With the exception of Mg, no differences are observed in the geometric means for the metals and pregnancy despite all concentrations having been measured above the limits of detection. In addition, again with the exception of Mg, no statistically significant differences are detected in the distribution of values above or below the reference limits, the 90th %tiles, or the 10th %tiles for metals by pregnancy. Overall geometric mean concentrations for blood As (4.27 μg/L), Cd (1.63 μg/L), Ni (6.90 μg/L) and Zn (4.96 μg/L) are measured on the order of parts per billion, with very similar values between those with a positive pregnancy test and those without (P>0.684).
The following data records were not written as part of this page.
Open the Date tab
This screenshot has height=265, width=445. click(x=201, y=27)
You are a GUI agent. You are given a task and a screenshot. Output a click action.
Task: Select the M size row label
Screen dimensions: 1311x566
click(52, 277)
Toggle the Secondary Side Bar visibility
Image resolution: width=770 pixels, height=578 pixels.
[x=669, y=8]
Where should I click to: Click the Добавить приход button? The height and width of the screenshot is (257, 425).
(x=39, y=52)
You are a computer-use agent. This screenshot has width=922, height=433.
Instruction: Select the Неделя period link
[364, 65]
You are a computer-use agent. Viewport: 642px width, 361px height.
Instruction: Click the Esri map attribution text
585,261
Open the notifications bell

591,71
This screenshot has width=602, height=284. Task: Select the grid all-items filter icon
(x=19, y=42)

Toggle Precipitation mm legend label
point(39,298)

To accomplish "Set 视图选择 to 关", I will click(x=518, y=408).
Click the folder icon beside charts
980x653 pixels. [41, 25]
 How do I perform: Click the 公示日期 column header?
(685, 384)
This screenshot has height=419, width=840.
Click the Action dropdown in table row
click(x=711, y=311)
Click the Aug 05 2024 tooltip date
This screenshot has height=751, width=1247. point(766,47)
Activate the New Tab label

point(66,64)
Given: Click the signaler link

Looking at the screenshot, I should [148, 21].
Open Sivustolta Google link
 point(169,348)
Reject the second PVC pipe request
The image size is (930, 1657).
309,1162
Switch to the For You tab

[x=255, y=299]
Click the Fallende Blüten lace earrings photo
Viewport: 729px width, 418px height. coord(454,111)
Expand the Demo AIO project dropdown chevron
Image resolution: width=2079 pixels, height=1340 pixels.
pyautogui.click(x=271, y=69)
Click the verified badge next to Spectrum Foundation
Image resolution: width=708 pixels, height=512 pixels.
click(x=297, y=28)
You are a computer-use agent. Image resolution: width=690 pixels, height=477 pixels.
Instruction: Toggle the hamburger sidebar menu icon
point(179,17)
Blood Pb (15.47 μg/L), Mg (34.06 μg/L) and Se (224.9 μg/L) are measured at higher concentrations overall, on the order of parts per hundred-million and parts per ten-million, respectively, likely reflecting a greater distribution in the environment, including dietary sources, in comparison to As, Cd, Ni, and Zn in spite of a physiologic requirement for the latter pair. Despite statistical similarity, the point estimates for geometric mean blood concentrations for Pb (P=0.939) and Se (P=0.496) are lower among women with a positive pregnancy test (15.44 and 223.00 μg/L, respectively) than among women without a positive pregnancy test (15.54 and 230.43 μg/L, respectively), and those for As (P=0.712), Cd (P=0.684) and Ni (P=0.844) are higher in the former group (4.33, 1.67 and 6.94 μg/L, respectively) than in the latter group (4.10, 1.52 and 6.81 μg/L, respectively).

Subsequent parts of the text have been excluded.